Urban League of Pittsburgh Records

What's online?

The Urban League of Pittsburgh online collection contains images from 1923 through 1958 showing group portraits from conventions and youth conferences, individual portraits of Urban League Fellows and Urban League staff, housing and work conditions for black employees, and children at Camp James Weldon. Images were selected that best visually document the history and activities of the Urban League of Pittsburgh.

What's in the entire collection?

The collection, held by the Archives Service Center (ASC) at the University of Pittsburgh, comprises approximately 2,000 images taken between 1918 and 1967, as well as records from 1917 from 1967, with the bulk of the records concerning 1918-1945, including minutes, correspondence, department reports, employment records, and Urban League Fellows' theses.

The strength of the collection lies in the areas of black employment and training. Federal housing projects, youth employment, worker discrimination, and Negro welfare work are all documented in great detail. There is extensive material about the National Urban League, Negro Industrial Welfare Workers, National Vocation Opportunity Campaign, and Camp James Weldon Johnson included in the records.

About the Urban League of Pittsburgh

In 1917, John T. Clark of the National Urban League performed a survey of the needs of Pittsburgh's black community. A few months later, in 1918, Dr. Francis Tyson and the Pittsburgh Council for Social Services Among Negroes asked that Clark be sent to Pittsburgh to establish an Urban League branch. The first office was established at 505 Wylie Avenue in the Hill District.

During the Depression of the 1930s and the years of World War II, the League continued to expand its activities. The areas of health, education, home economics, and industrial welfare work all had their own League departments. In 1939, Camp James Weldon Johnson was established as a summer camp for black youth, a privilege black children had been previously denied.

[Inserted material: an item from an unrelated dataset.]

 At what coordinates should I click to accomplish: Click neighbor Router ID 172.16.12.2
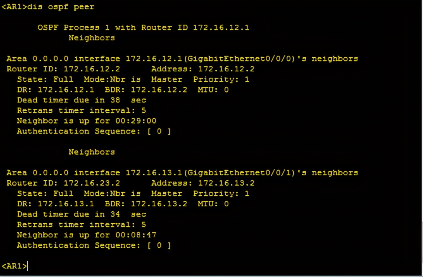click(92, 69)

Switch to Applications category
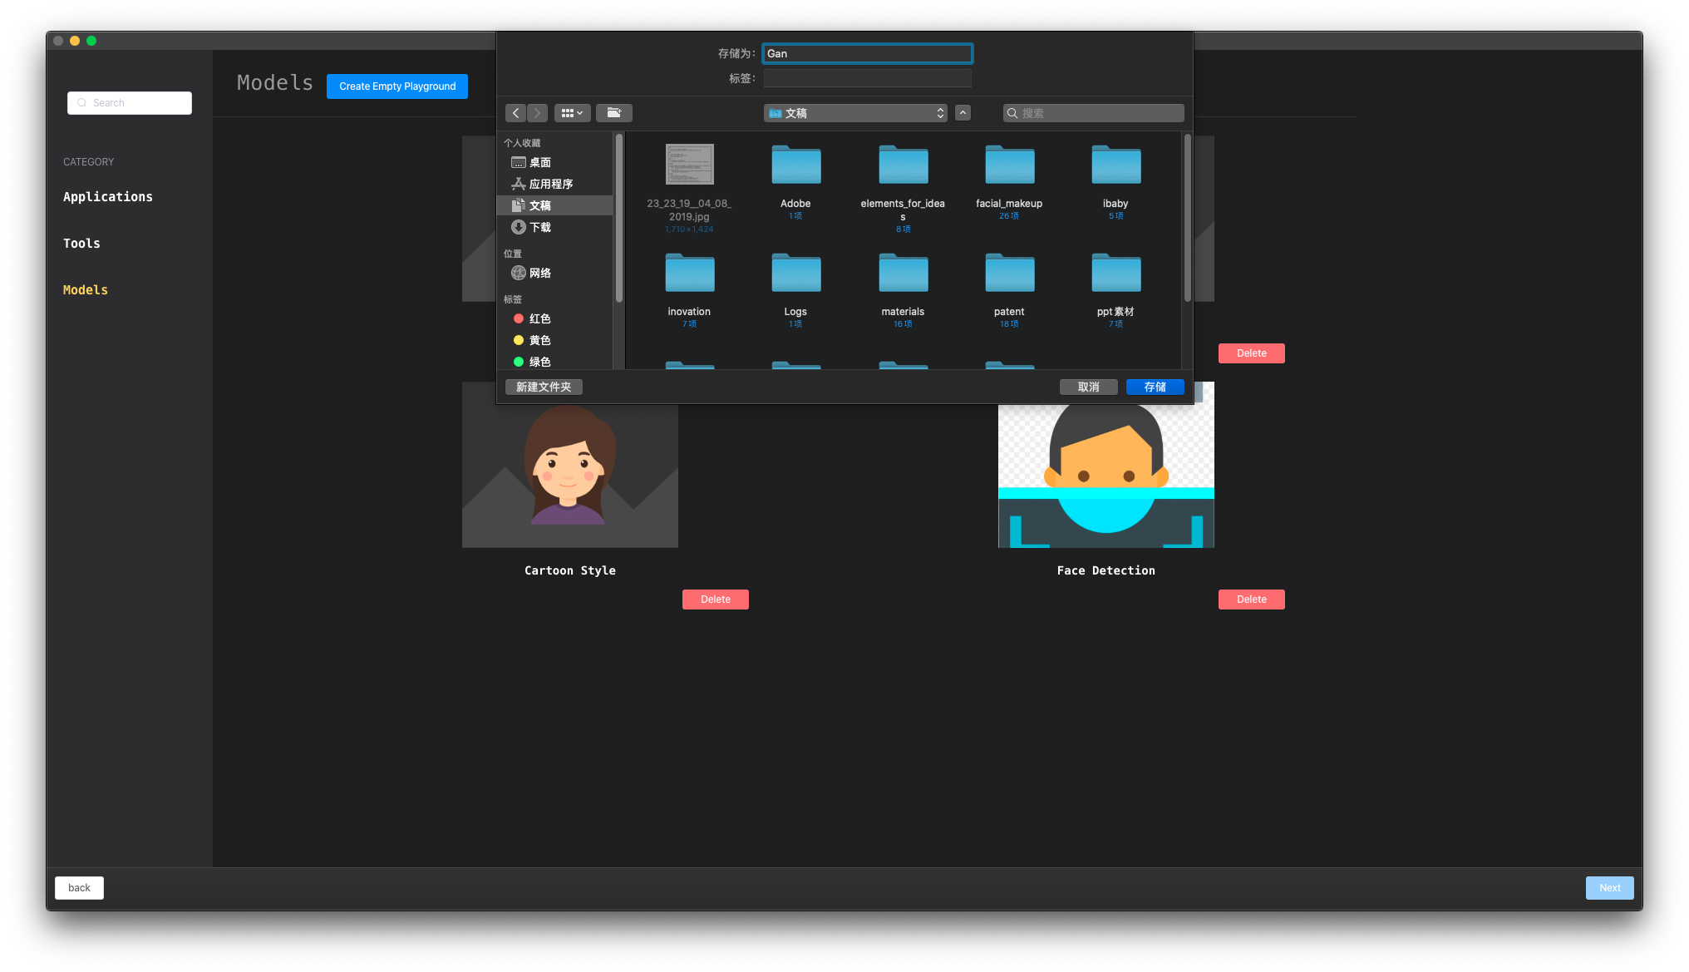tap(108, 197)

The growth of government spending and programs during the Depression led to one of the most active times for the League. The Works Progress Administration, Civilian Conservation Corps, and the National Youth Administration all provided new opportunities for Pittsburgh's black community.

Throughout its history, the Pittsburgh Urban League has been active in National Urban League affairs, including hosting two annual meetings of the League. Many employees of the Pittsburgh League have gone on to become prominent in other Urban Leagues and social welfare organizations.

For a complete history of the organization, see, "The Pittsburgh Urban League" by Ruth Lucretia, M.A., University of Pittsburgh, 1936 and Daybreaks: The Story of the Urban League of Pittsburgh, the First Sixty-five Years (Pittsburgh, Urban League of Pittsburgh, 1983).